The 2008 financial crisis exposed the charade, when the Reserve Primary Fund — among the largest in the industry — “broke the buck,” dropping the dollar-a-share fiction amid losses on defaulted bonds. This triggered a broader exodus and demonstrated a key vulnerability of such funds: In times of trouble, investors had a huge incentive to get out first, before the buck was broken and before their selling exacerbated the losses. In three weeks, the assets of institutional prime funds declined by almost 30%, triggering a severe credit crunch that only a government
rescue could relieve.
This episode inspired two rounds of reforms. In 2010, the SEC increased the amount of easy-to-sell “liquid” assets that money market funds must keep on hand to satisfy redemptions. In 2016, it required institutional prime funds to value their shares in line with their underlying securities, rather than at $1. In case this didn’t eliminate the incentive to run, the SEC also allowed funds to charge penalties or even pause withdrawals if their liquid assets fell below a certain level.

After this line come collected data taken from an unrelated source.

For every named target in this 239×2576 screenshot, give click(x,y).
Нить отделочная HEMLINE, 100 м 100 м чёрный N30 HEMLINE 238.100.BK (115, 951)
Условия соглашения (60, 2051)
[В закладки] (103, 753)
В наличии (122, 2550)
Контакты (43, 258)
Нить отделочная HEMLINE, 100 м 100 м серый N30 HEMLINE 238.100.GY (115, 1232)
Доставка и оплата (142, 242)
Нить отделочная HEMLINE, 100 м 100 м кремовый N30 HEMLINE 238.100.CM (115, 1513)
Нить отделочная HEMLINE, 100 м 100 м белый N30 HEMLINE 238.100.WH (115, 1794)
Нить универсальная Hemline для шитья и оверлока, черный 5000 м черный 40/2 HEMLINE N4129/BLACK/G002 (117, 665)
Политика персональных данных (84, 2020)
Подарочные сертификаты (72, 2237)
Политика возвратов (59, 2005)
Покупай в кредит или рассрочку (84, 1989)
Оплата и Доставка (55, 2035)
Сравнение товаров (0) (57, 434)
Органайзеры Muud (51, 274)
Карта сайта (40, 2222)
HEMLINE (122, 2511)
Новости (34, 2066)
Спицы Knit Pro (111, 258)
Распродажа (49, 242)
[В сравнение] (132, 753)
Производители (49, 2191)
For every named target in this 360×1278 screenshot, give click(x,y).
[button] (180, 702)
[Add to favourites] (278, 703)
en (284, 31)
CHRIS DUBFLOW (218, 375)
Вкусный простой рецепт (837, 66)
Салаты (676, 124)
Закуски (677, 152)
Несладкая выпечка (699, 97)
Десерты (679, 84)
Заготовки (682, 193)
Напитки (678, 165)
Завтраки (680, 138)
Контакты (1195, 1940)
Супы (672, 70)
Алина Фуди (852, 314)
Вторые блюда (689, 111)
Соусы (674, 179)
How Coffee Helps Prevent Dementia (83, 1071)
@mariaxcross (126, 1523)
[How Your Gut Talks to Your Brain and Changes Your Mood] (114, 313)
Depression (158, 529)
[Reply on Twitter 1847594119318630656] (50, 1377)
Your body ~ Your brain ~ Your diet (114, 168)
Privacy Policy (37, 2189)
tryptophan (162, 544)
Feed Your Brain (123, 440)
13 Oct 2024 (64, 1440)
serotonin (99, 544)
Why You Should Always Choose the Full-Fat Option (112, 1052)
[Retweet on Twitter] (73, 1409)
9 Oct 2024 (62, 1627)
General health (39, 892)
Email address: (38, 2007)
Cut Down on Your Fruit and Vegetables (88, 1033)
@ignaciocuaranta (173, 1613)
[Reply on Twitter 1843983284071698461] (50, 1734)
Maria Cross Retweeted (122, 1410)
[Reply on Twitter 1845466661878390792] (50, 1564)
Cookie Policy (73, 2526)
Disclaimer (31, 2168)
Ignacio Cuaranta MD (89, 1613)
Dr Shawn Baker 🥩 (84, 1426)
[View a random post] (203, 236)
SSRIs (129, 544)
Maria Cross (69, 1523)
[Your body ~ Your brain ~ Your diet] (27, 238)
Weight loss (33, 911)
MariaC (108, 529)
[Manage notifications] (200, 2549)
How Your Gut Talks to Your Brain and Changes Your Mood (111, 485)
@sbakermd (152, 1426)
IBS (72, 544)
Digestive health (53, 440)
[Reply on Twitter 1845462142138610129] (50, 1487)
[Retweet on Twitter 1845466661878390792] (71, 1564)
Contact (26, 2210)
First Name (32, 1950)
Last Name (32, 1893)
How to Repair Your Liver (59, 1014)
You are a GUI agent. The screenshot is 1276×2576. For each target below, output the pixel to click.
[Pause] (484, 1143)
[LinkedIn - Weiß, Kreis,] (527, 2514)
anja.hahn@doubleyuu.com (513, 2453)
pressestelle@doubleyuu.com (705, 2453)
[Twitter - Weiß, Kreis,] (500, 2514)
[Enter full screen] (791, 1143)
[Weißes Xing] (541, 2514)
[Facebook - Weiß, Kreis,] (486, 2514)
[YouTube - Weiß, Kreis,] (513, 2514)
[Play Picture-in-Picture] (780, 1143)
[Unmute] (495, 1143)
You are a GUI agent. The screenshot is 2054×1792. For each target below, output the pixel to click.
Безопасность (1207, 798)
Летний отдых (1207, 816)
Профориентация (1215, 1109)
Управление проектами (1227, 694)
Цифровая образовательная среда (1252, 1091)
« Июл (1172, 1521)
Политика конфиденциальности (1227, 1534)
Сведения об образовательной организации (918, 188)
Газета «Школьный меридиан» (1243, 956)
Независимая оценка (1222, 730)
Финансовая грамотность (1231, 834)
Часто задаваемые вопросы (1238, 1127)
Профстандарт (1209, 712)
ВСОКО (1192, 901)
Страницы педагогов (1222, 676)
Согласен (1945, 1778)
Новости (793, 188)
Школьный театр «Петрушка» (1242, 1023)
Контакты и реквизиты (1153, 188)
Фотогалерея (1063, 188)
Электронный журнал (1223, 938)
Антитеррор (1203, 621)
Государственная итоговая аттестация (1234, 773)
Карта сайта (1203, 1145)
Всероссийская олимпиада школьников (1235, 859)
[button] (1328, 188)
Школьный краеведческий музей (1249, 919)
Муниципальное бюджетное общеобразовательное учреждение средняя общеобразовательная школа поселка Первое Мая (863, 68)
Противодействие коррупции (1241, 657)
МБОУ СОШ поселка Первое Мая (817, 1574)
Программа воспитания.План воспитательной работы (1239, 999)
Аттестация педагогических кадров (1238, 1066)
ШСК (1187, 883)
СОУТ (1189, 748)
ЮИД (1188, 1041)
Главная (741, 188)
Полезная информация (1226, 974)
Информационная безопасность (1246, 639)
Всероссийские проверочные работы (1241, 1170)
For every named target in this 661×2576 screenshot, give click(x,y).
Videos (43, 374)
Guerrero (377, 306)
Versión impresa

In 2020, the Covid-19 pandemic put the new approach to the test, with disastrous results. As it turned out, floating share prices alone weren’t enough to prevent runs. Investors still had an incentive to get out while funds had liquid assets to sell, leaving others to suffer the losses that would come when they tried to unload more thinly traded securities such as commercial paper and corporate bonds. The threat of penalties and pauses exacerbated the problem: Investors pulled more money from funds that were closer to their minimum liquidity thresholds. As a result, prime funds lost some 30% of their assets in just two weeks, before the
government again stepped in.
Now, regulators have proposed yet another reform: swing pricing, a mechanism already used widely in Europe. Instead of allowing first movers to get out with little or no price impact, it would require funds to adjust their share prices to reflect transaction costs and — during periods of particularly heavy withdrawals — the effect of selling less-liquid assets.
If the prospect of getting back less than $1 per share causes some investors to switch to bank deposits, that’s merely the salutary effect of recognising true risks.